But we are not just saved from sin; we are saved from Satan. 1 John 3:8 says, "For this purpose the Son of God was manifested, that He might destroy the works of the devil." So salvation doesn't just involve saving us from the authority, penalty, power, and presence of sin; it also involves saving us from the authority, power, and presence of Satan and his demonic armies.

So whether you think of the cleansing of heaven as taking place in AD 30 or as taking place in AD 66, it was an application of salvation in its fullest sense. No longer would sinners like Satan have access to heaven. Heaven was cleansed and saved from the presence of sin and Satan.

And that foreshadows what must eventually happen to earth. Christ's purpose will not be finished for earth until an identical thing happens on planet earth. Satan will not win by keeping earth evil. Sin and Satan will eventually be swept and purged from planet earth. So very literally salvation came to heaven.

Power of Christ

What about the next word? "Now the salvation and the power have come..." Did Christ demonstrate supernatural power before death? Yes He did. And He demonstrated power when he conquered death in His resurrection. And He demonstrated power when He triumphed over demons in His ascension.

But this is something that has come through Christ's creatures, the angels. Michael and his angels were standing in the power of Christ in this war and bringing that redemptive power to heaven. What Christ accomplished in his death, resurrection, and ascension, Michael the archangel was now applying in history. And I do see the battles of heaven as being part of history. Michael would have no power over Satan without Christ's power. So heaven was modeling how we must war. We must receive His salvation, His power, and the next phrase says we must receive the kingdom from Him as well.

Kingdom and authority of Christ

In what sense did the kingdom of God come and the authority of Christ come in AD 66? Wasn't Christ already given all authority in heaven and on earth? Yes He was - even before His ascension. But He also assumed a position of authority when He ascended to His throne. So how could there be an advance on that? He already has the exercise of authority and the position of authority.

And the answer is that when it comes to creaturely application of Christ's benefits, Christ's kingdom comes more and more and His authority is accomplished more and more, and the cleansing of heaven was one manifestation of both kingdom and authority having come. They operated in His authority just like we must. As Beale's commentary words it, "The victory won through Christ’s blood must be the basis, not only for the saints’ earthly victory, but also for Michael’s triumph in heaven."4

The evidence of the victory - Satan cast out (v. 10d)

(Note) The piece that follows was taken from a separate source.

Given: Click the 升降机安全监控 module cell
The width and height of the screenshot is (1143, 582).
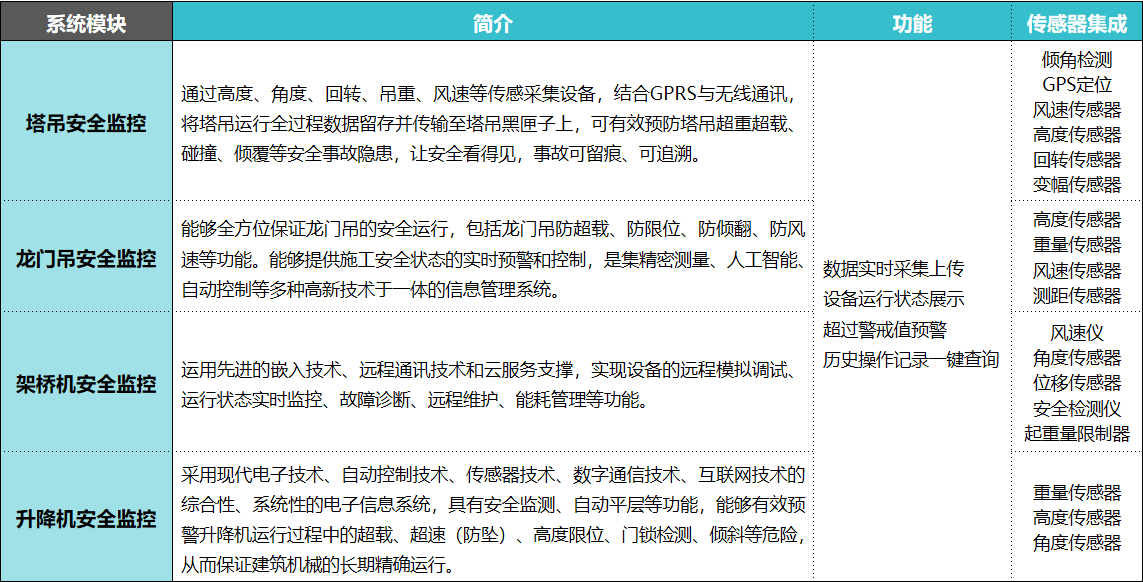Looking at the screenshot, I should tap(86, 518).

And what was the evidence of the victory? Verse 10 says, "because the accuser of our brothers has been thrown down, who accused them before our God day and night." And what a marvelous victory this was. In Old Testament times Satan was able to accuse Job before the throne of God. In Zechariah 3 he accused Joshua the high priest because of his sins and successfully opposed his ministry until Christ's redemption was provisionally applied to Joshua. It's a marvelous passage. I was going to have us look at it, but decided we didn't have enough time.

Well, this passage indicates that we have a far greater privilege than Job or Joshua, the high priest had. It indicates that the throne of heaven no longer allows Satan to bring accusations before its court. No longer do demons have access there. This is such an added dimension of protection that it is hard to adequately appreciate what has happned. Victory #1 is an awesome victory in which we can rejoice.

Victory #2

Location - earth (v. 10e,12)

But John moves his focus to the earthly participants in this victory. And that the location is earth can be seen by the last phrase of verse 10 - that he was thrown down, and also by verse 12, which says,

Therefore rejoice, O heavens, yes, you who are dwelling in them! Woe to the earth and the sea! Because the devil has come down to you, having great wrath, knowing that he has little time.”

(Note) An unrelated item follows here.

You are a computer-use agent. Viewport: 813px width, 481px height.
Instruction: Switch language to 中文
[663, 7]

So there are two victories in these verses. There is the victory in heaven which is complete and full and there is the victory on earth which is progressive and onging. But the two are somehow vitally linked together.

Timing - ongoing (vv. 11-17)

And the timing in verses 11-17 is clearly during a time when things look like anything but victory. The Jewish remnant was holed up in Pella. The Gentile remnant was on the verge of extinction. How could God say that these Christians who were being butchered were actually winning? It was a horrible time. But just as Michael the archangel began enforcing the legal verdict against Satan in heaven, the Christian remnant began to have faith to enforce that same legal verdict on earth. In fact, heaven became the paradigm for earth. Here is how Vic Reasoner words it:

Paul wrote the Romans in A.D. 57 that "the God of peace will soon crush Satan under your feet" (Rom. 16:20). The kingdom of God was replacing the kingdoms of this world. The heavenly saints would have to wait a little time (6:11) and then Satan would be bound, as the Church began to enforce the legal verdict on earth which Michael enforced in heaven.5

So yes, those were tough times, but John was giving the beleagured saints faith that their actions were winning the victory in time and history; that their labors in the Lord were not in vain. And because they believed John's eschatology of hope, they achieved the impossible. They believed that though the Great Commission was impossible for man, nothing is impossible for God. Like the paralytic whom Christ commanded to stretch forth his hand (that's an impossible command to obey in our own resources), they attempted the impossible by faith and saw Rome converted within two lifetimes. And you read the early church fathers and you see an eschatology of victory. You see fathers who were absolutely convinced that the church would win in history. No wonder they had faith to expect great things from God and to attempt great things for God.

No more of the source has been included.